Though manufacturing activity exceeded analysts’ estimates, some China bears focused on the fact that the March 2012 number is lower than the average during the third month from 2005 through 2011. What’s important for investors to consider is that the trend is your friend: It is the fourth month in a row where the PMI landed above the three-month PMI, and shows the economy is on the right path.
Below are three additional constructive trends we see in China.
1. China Returns Poised to Revert to the Mean
Over the past few years, Chinese stocks have lagged compared to their emerging market peers. However, the Periodic Table of Emerging Markets perfectly illustrates how last year’s loser can be this year’s winner. Historically, every emerging country has experienced wide price fluctuations from year to year. Over time, though, each country tends to revert to the mean.
In the visual below, we highlighted China’s performance pattern over the past 10 years. Chinese stocks landed in the top half four out of 10 years—2002, 2003, 2006 and 2007. In 2003, China climbed an astounding 163 percent; in 2007, it was the top emerging market again, returning nearly 60 percent.
Since then, the country has fallen to the bottom half of the chart. If you apply the principle of mean reversion, history appears to favor China landing in the top half during this Year of the Dragon.

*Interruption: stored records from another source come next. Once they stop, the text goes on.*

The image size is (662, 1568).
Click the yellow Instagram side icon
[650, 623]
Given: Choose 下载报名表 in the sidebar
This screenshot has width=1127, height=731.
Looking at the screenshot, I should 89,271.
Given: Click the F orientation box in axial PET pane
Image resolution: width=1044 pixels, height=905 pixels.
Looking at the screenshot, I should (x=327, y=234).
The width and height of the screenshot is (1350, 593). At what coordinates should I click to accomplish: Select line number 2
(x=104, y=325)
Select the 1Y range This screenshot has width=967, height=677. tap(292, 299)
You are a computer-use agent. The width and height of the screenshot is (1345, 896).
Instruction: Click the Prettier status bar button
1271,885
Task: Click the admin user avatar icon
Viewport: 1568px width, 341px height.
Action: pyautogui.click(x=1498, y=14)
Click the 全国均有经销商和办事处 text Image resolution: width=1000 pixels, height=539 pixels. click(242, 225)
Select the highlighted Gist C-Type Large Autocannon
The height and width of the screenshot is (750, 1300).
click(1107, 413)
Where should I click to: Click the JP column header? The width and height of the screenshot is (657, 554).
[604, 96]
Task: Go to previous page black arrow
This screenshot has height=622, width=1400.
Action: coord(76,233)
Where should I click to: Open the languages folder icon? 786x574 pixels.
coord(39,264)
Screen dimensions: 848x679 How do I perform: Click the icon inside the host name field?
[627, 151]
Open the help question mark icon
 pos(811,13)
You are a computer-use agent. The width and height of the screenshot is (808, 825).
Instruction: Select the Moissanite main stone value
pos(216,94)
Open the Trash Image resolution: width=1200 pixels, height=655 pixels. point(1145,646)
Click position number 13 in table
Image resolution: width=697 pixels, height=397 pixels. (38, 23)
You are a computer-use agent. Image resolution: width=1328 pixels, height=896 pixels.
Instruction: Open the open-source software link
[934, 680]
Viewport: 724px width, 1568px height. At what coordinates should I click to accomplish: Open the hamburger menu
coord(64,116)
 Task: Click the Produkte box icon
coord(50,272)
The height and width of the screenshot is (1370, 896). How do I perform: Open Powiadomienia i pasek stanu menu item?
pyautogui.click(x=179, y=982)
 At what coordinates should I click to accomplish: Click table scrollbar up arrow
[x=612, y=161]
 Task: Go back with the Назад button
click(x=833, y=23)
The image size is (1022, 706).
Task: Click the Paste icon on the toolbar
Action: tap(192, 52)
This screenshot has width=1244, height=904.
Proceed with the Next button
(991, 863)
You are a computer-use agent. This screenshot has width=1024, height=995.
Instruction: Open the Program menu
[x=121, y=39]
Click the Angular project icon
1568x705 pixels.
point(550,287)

See the original Periodic Table of Emerging Markets here.
2. Liquidity Cycle Could Benefit Stocks
Yet China leaders won’t leave its success to pure luck. If the Dragon doesn’t breathe fire into markets, it may be a shot of liquidity injected by policy easing that could drive stock prices higher. Macroeconomic theory states that when a country’s money supply exceeds economic growth, the excess liquidity tends to drive up asset prices, including stocks.
BCA Research documented this trend in China over the past eight years. The research firm compared the difference between the change in money supply growth and nominal GDP growth and Chinese stock prices. In both instances when the change in excess liquidity fell to a low, so did stocks. Conversely, the rise of money supply growth compared to GDP growth “coincided with major rallies” for China’s stock market, according to BCA.
Today, it appears that the change in excess liquidity is just beginning to bounce off another low, as are stocks, indicating another potential inflection point.
3. Incentive to Maintain Growth
BCA hedges China’s possible stock advancement in the short-term if signs of economic improvement continue because they “reduce the odds of aggressive policy easing.” A few weeks ago, I discussed how investors seemed to overlook China’s focused macro policy strategy, with its actions deliberate and purposeful. This year, the government has extra incentive to sustain meaningful growth as it transitions to a new leadership by the end of the year. As President Hu Jintao and Premier Wen Jiabao depart, Xi Jinping and Li Keqiang are expected to take over.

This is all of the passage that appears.